Friday, October 03, 2003
C.C. is a happy camper. and he made me a happy painter...by offering to BUY a painting!
wonders will never cease, and that is a good thing. one of the paintings he mentioned as a favorite unfortunately i cannot sell, it's Shock Summit.
this is the first painting i dared to show the world. i'm looking at it right now. it makes me think of a poem [in fact at least 3 or 4 of the paintings CC marked are associated with poems, which means i can maybe lend to him for his video but cannot sell], An Amateur Mourning Map for Mothers of the Recently Murdered, one of my favorites.
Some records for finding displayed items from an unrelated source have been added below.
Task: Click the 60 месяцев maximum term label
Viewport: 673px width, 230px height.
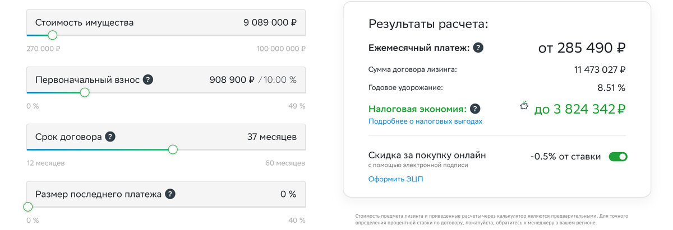Action: [x=285, y=163]
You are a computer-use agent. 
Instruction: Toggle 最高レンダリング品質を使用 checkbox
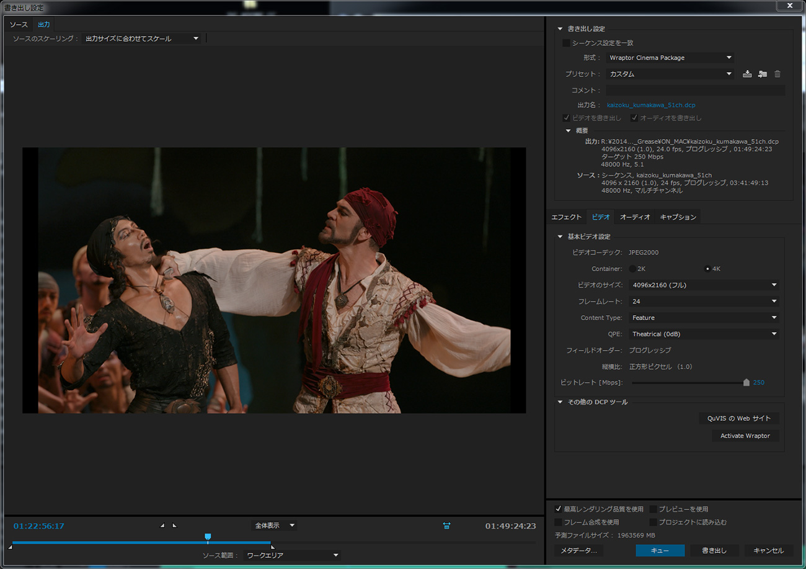(559, 509)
anyway...more later, if i don't hit the shower now this bleach will fry my hair.....
Massive Head-wound Cory
cory, cancer, and V8...i think he should do the interview anyway.
Thursday, October 02, 2003
Massive Head-wound Cory
thinking healthy thoughts...:)
Confessions of a Car Salesman
this is for future reference...but i want to read it. i've been sick, laid out, stretched prone on the couch. still not 100% ... and in between times, wonderful things went on. will blog more later, after my head is clear.
Who am i, what am i
A picture's worth
I stand on the sand, and I'm rocking grief to sleep in my arms.